- Prices rose less than expected last month even as peso fell
- Inflation rate remains below central bank’s 3 percent target
Mexico consumer prices rose less than analysts expected in September as the annual inflation rate fell to a four-decade low.
Prices advanced 0.37 percent from a month earlier, the national statistics institute said on its website Thursday, compared with the 0.42 percent median forecast of 24 analysts surveyed by Bloomberg. The annual inflation rate fell to 2.52 percent from 2.59 percent the previous month, below the central bank’s target of 3 percent.
Mexico’s inflation rate has fallen to almost unprecedented levels on weak growth, lower costs for phone services and smaller gasoline-price increases. The last time inflation was this slow was 1968, when The Beatles topped the charts with the song “Hey Jude.” Still, the central bank has signaled its readiness to raise interest rates if necessary after the peso slumped to a record low last month.
“It’s a good result, lower than expected, and it will cause us to reduce our inflation forecast for the end of the year,” Rodolfo Navarrete, an analyst at Vector Casa de Bolsa, said by telephone from Mexico City. “The pass-through effect on inflation from the weaker peso is still very slow.”
The currency strengthened 0.5 percent to 16.5734 per U.S. dollar at 9:36 a.m. in Mexico City. On Sept. 24 the peso hit the lowest since a 1993 re-denomination.
Core prices, which exclude energy and farm costs, increased 0.37 percent in September from a month earlier, in line with the median forecast by analysts.

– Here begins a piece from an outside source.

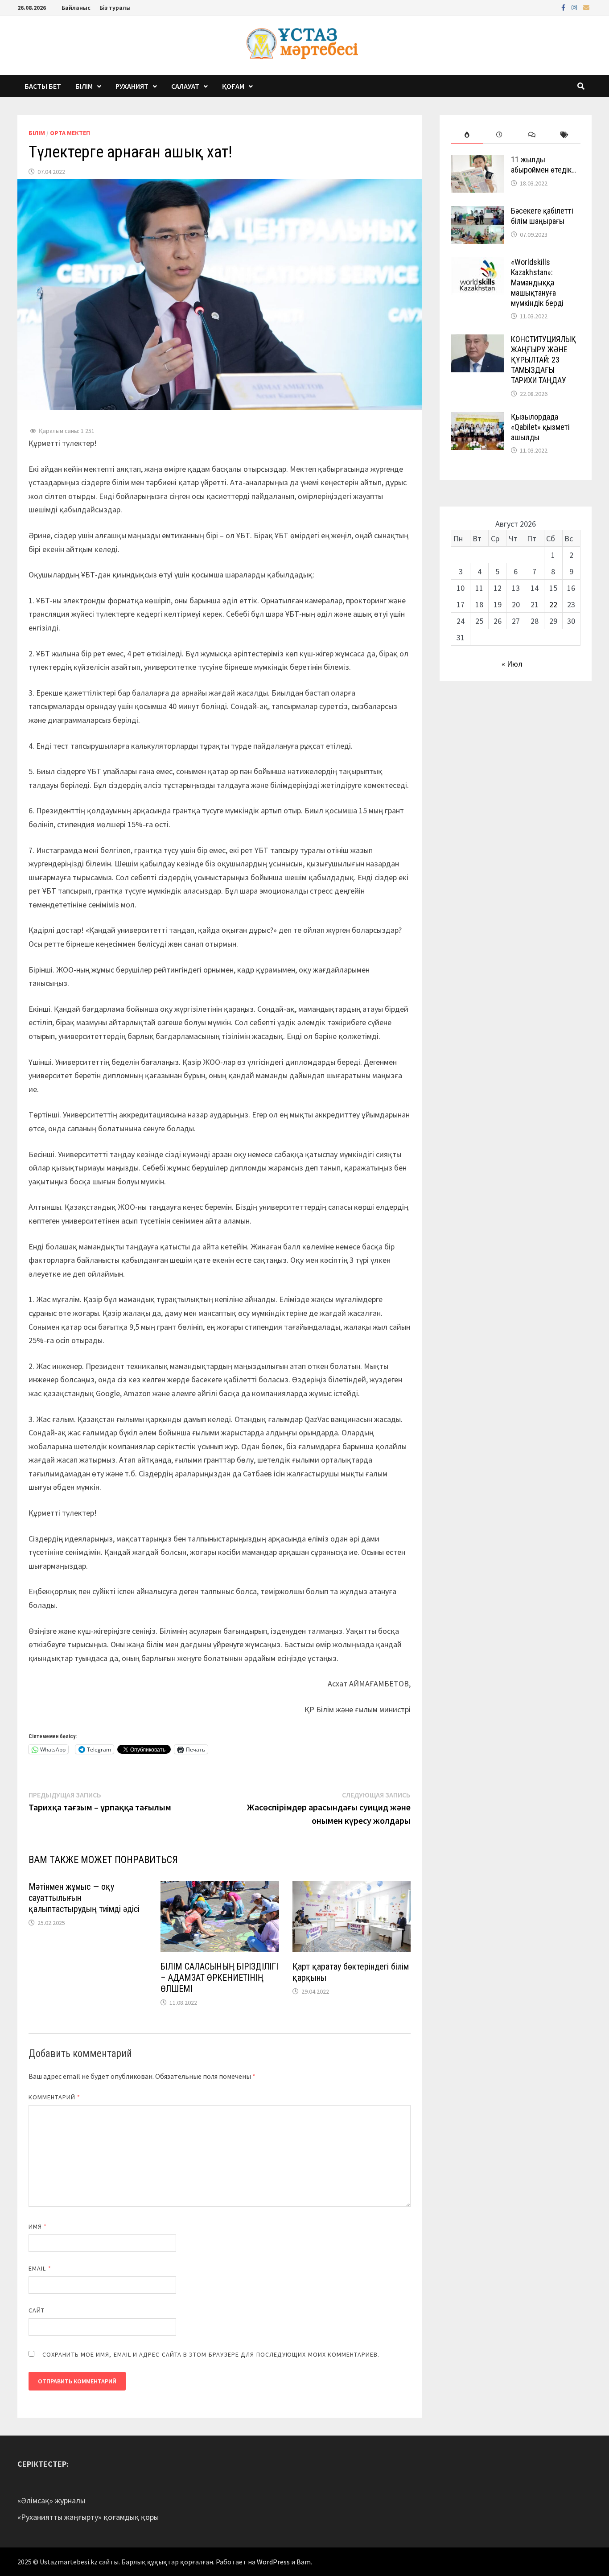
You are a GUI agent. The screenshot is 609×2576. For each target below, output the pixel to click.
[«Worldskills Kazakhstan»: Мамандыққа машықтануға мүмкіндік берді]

Limited price increases will allow Mexico’s central bank to delay increasing interest rates and give it room for a “decoupling” from actions of the U.S. Federal Reserve, according to Marco Oviedo, chief Mexico economist at Barclays Plc.
He changed his prediction for the first increase in Banco de Mexico’s overnight rate to June 2016 following Thursday’s inflation report, compared with a previous forecast of December 2015.

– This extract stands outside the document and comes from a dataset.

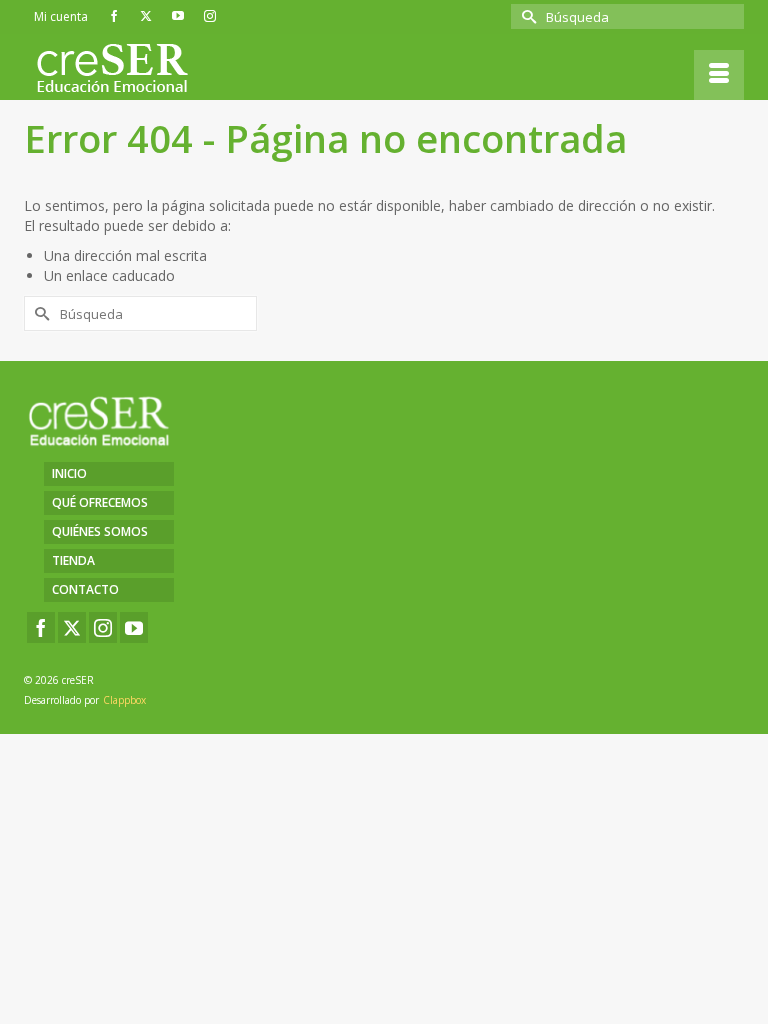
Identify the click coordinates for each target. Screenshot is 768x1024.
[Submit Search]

“The policy bias is now to remain on hold as long as possible,” he said in a note to clients, citing the latest inflation data and the minutes from the central bank’s last policy meeting, which were released Monday. “In our view, the board would like to observe more data on the evolution of economic activity, labor markets and inflation before starting a hiking cycle.”
Policy makers kept borrowing costs unchanged at a record low 3 percent on Sept. 21, saying Latin America’s second-largest economy continues to show weakness. Since December, economists have cut their 2015 growth forecasts by more than a percentage point to 2.31 percent, a central bank survey showed Oct. 2.
Inflation will end the year at 2.9 percent, according to the median forecast of economists surveyed by Bloomberg.